▸ **Task brief**:
Reproduce the report on the UK's record daily case count word for word, in full.

The UK recorded 33,470 CCP virus cases on Thursday, the highest daily number recorded since the pandemic started. Meanwhile, the reproduction number (R) has fallen back to between 1.0–1.2, the same level with two months ago.
Several experts said a number of factors contributed to the increase of case numbers, therefore they don’t necessarily reflect true infection rates.
Record High Case Number By Date Reported
Among the cases, 30,843 was recorded in England, 1,212 was recorded in Scotland, 867 was recorded in Wales, and 548 in Northern Ireland. These are the numbers of positive test results on the day.
The UK government also publishes a different set of daily case number, which counts cases by dates on which specimens were taken. The graph of case numbers by specimen date showed a more obvious downward trend than the one by report date.
Meanwhile, The R number has fallen back to between 1.0–1.2, according to the latest number published on Friday by The Scientific Advisory Group for Emergencies (SAGE).
The R—the average number of secondary infections produced by a single infected person—is one of the criteria that the UK government uses to decide when to impose restrictions, along with number of cases.
It was between 1.0–1.2 on Sept. 11, continued to rise before peaking in October at 1.6, then fell back gradually.
Latest data published by the Office for National Statistics on Friday indicated that positivity rates in England have increased in recent weeks up until Nov. 6, but the rate of increase is slower than previous weeks.
Factors Possibly Contributed To High Case Number
Dr. Liam Smeeth, professor of clinical epidemiology from London School of Hygiene and Tropical Medicine, said he’s not “surprised or too dismayed” by the record-high number of cases.
“This all suggests high levels of infection around 7–10 days ago, around the time when stricter measures were put in place,” Smeeth said.
He attributed the delay to both the incubation period and the time between when symptoms emerge and when the test results came out.
He also said the high number may be partly a result of the increased number of tests, “rather than reflecting a true increase in infections.”
Dr. Deborah Dunn-Walters, professor of immunology at the University of Surrey also said the growing testing capacity may be one of the factors.
“This number will include the data from the mass testing in Liverpool using the lateral flow devices,” Dunn-Walters said. “I suspect that what we are seeing are some of the asymptomatic cases that were previously hidden to us when we only tested people with symptoms. It would be interesting to see what proportion of the cases were asymptomatic.”
The government started a pilot mass testing programme in Liverpool last Friday, the programme will be rolled out to 67 other areas in England.

▸ **Records**:

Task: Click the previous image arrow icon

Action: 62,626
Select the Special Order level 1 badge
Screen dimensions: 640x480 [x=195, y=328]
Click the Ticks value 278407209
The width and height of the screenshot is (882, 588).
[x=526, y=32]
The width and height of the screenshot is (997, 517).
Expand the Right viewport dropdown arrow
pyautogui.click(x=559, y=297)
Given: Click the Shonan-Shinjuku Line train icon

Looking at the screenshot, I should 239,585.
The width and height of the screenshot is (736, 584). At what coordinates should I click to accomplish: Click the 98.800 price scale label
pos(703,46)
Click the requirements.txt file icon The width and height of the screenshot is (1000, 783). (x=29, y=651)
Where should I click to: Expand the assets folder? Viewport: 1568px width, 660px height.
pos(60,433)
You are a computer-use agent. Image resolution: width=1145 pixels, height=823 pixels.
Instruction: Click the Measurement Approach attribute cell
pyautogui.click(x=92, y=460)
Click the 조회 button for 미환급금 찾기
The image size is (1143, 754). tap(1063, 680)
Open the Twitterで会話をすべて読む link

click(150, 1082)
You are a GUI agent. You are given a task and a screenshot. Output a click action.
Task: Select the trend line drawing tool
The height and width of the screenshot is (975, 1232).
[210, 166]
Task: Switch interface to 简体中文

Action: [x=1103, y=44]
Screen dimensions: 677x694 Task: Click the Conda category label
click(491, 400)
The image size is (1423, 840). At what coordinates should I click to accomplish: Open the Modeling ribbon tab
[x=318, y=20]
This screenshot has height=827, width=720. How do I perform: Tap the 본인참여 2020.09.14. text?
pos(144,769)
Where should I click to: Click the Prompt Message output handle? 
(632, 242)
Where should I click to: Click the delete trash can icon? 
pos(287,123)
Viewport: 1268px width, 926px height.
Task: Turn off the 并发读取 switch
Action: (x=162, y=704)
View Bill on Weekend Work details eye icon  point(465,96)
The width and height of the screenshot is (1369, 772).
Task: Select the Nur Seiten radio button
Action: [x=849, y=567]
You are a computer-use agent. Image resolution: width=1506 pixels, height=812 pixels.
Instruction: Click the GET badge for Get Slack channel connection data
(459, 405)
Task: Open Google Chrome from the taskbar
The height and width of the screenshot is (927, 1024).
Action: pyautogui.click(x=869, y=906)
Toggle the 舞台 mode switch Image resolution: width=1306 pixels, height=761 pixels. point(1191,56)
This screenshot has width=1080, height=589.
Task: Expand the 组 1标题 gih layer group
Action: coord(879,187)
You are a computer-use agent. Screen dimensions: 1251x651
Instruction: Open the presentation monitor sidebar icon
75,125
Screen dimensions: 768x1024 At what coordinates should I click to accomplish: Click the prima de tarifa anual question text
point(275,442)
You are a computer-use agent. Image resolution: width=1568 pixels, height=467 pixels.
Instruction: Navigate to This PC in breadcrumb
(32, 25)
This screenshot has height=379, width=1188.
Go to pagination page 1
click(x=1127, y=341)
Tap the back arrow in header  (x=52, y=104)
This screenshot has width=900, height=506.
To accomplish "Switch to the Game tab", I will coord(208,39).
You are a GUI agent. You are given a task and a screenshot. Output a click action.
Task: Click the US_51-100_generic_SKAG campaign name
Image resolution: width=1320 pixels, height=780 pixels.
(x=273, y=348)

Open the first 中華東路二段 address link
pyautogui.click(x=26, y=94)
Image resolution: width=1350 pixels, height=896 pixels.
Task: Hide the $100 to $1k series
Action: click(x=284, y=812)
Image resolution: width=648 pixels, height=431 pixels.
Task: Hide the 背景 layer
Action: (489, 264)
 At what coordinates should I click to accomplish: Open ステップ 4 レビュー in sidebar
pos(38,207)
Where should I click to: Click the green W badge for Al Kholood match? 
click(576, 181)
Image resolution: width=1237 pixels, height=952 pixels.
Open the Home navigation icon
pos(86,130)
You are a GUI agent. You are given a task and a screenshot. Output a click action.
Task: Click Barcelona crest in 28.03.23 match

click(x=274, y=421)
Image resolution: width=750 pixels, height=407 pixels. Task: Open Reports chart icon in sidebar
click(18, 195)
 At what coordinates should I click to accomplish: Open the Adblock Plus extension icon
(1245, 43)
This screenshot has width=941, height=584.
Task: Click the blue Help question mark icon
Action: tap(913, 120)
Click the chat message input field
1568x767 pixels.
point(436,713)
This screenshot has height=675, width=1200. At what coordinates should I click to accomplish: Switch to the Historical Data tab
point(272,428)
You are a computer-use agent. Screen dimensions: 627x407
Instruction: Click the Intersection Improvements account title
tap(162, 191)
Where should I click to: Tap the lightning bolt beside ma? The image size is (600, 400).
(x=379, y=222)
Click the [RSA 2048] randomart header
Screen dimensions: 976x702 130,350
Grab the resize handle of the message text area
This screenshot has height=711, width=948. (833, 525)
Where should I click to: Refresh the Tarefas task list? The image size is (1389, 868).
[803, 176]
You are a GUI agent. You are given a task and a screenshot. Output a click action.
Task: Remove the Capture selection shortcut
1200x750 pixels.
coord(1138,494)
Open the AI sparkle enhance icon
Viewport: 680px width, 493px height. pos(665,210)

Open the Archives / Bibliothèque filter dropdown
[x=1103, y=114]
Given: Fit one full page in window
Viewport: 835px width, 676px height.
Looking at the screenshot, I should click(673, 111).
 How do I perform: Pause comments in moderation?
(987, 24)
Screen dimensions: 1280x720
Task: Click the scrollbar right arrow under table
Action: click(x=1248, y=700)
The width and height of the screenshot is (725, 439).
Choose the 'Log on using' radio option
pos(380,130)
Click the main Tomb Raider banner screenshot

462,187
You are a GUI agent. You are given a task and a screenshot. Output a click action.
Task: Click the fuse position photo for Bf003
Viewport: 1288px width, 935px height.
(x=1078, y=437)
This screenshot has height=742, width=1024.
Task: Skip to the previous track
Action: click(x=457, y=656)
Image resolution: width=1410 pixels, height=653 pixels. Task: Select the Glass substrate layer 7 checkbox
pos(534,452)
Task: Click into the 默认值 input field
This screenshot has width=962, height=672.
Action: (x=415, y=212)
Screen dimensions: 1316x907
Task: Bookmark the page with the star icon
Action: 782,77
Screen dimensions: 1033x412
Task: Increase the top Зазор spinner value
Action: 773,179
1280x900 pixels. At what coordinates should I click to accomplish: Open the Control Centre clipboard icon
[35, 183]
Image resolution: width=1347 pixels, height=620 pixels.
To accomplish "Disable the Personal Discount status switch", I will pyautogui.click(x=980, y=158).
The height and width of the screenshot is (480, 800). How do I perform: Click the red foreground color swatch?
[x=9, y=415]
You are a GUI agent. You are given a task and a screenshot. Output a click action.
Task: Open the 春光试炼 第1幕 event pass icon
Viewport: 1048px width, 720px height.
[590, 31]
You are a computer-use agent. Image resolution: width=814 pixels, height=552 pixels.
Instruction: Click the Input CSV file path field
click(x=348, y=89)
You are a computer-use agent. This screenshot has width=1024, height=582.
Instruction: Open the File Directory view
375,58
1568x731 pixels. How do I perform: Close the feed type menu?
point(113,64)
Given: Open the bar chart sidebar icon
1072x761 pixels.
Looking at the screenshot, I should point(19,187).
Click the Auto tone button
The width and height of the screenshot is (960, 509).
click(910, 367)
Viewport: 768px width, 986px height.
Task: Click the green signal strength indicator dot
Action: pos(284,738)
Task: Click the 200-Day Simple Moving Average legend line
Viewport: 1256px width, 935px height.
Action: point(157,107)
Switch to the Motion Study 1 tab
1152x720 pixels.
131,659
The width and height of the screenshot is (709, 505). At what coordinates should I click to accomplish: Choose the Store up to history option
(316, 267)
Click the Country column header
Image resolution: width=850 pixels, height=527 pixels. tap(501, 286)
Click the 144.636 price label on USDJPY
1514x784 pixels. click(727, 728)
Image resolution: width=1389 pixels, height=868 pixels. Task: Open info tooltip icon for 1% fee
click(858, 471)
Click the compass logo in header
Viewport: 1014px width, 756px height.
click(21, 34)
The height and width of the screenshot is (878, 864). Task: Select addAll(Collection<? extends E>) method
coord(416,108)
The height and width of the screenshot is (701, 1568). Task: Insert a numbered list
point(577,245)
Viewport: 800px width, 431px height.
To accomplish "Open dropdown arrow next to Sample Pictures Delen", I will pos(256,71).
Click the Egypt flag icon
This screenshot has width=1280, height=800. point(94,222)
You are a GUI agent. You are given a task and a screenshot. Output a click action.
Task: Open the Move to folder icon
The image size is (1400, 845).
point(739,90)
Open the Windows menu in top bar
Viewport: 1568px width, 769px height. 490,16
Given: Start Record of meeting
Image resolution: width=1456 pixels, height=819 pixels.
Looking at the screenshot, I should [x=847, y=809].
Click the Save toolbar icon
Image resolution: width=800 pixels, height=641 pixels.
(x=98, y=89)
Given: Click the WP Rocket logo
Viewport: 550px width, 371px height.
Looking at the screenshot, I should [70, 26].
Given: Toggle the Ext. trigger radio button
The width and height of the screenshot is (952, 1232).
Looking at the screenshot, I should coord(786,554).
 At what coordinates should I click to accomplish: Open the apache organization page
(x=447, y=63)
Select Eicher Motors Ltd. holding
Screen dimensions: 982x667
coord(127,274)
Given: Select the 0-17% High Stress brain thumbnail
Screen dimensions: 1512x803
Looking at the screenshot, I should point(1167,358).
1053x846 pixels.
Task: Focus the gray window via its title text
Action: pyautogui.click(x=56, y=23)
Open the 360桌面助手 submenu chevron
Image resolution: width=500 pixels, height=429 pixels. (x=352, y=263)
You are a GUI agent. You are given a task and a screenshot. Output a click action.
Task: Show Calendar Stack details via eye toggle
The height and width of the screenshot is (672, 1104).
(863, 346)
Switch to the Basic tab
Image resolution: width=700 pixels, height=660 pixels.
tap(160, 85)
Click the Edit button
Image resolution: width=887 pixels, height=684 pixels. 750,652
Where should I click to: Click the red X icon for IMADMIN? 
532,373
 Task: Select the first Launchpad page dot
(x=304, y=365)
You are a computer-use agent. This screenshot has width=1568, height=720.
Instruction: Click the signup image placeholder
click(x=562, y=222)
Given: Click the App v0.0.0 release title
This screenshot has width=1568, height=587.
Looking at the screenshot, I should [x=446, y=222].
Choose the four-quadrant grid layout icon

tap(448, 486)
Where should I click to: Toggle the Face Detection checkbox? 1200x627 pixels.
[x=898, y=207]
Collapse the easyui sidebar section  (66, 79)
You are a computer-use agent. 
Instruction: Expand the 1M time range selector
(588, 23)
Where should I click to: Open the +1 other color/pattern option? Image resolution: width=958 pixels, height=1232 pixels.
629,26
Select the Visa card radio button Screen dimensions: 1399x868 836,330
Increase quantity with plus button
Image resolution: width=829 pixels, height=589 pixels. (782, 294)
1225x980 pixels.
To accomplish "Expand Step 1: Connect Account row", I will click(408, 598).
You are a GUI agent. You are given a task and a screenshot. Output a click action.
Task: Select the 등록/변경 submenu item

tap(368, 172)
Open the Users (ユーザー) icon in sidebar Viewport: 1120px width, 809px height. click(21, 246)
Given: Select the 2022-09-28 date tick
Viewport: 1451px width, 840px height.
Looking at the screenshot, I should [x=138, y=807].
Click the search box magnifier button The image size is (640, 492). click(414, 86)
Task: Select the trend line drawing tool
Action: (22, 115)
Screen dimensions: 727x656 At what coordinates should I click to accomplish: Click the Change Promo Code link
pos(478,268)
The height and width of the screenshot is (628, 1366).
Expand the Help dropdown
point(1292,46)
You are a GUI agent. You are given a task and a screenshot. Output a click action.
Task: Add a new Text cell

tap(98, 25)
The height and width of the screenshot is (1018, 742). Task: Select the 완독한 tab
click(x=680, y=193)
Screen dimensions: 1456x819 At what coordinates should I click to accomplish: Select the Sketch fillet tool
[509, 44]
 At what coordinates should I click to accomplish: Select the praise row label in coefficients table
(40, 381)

▸ **Response to the task**:
The UK recorded 33,470 CCP virus cases on Thursday, the highest daily number recorded since the pandemic started. Meanwhile, the reproduction number (R) has fallen back to between 1.0–1.2, the same level with two months ago.
Several experts said a number of factors contributed to the increase of case numbers, therefore they don’t necessarily reflect true infection rates.
Record High Case Number By Date Reported
Among the cases, 30,843 was recorded in England, 1,212 was recorded in Scotland, 867 was recorded in Wales, and 548 in Northern Ireland. These are the numbers of positive test results on the day.
The UK government also publishes a different set of daily case number, which counts cases by dates on which specimens were taken. The graph of case numbers by specimen date showed a more obvious downward trend than the one by report date.
Meanwhile, The R number has fallen back to between 1.0–1.2, according to the latest number published on Friday by The Scientific Advisory Group for Emergencies (SAGE).
The R—the average number of secondary infections produced by a single infected person—is one of the criteria that the UK government uses to decide when to impose restrictions, along with number of cases.
It was between 1.0–1.2 on Sept. 11, continued to rise before peaking in October at 1.6, then fell back gradually.
Latest data published by the Office for National Statistics on Friday indicated that positivity rates in England have increased in recent weeks up until Nov. 6, but the rate of increase is slower than previous weeks.
Factors Possibly Contributed To High Case Number
Dr. Liam Smeeth, professor of clinical epidemiology from London School of Hygiene and Tropical Medicine, said he’s not “surprised or too dismayed” by the record-high number of cases.
“This all suggests high levels of infection around 7–10 days ago, around the time when stricter measures were put in place,” Smeeth said.
He attributed the delay to both the incubation period and the time between when symptoms emerge and when the test results came out.
He also said the high number may be partly a result of the increased number of tests, “rather than reflecting a true increase in infections.”
Dr. Deborah Dunn-Walters, professor of immunology at the University of Surrey also said the growing testing capacity may be one of the factors.
“This number will include the data from the mass testing in Liverpool using the lateral flow devices,” Dunn-Walters said. “I suspect that what we are seeing are some of the asymptomatic cases that were previously hidden to us when we only tested people with symptoms. It would be interesting to see what proportion of the cases were asymptomatic.”
The government started a pilot mass testing programme in Liverpool last Friday, the programme will be rolled out to 67 other areas in England.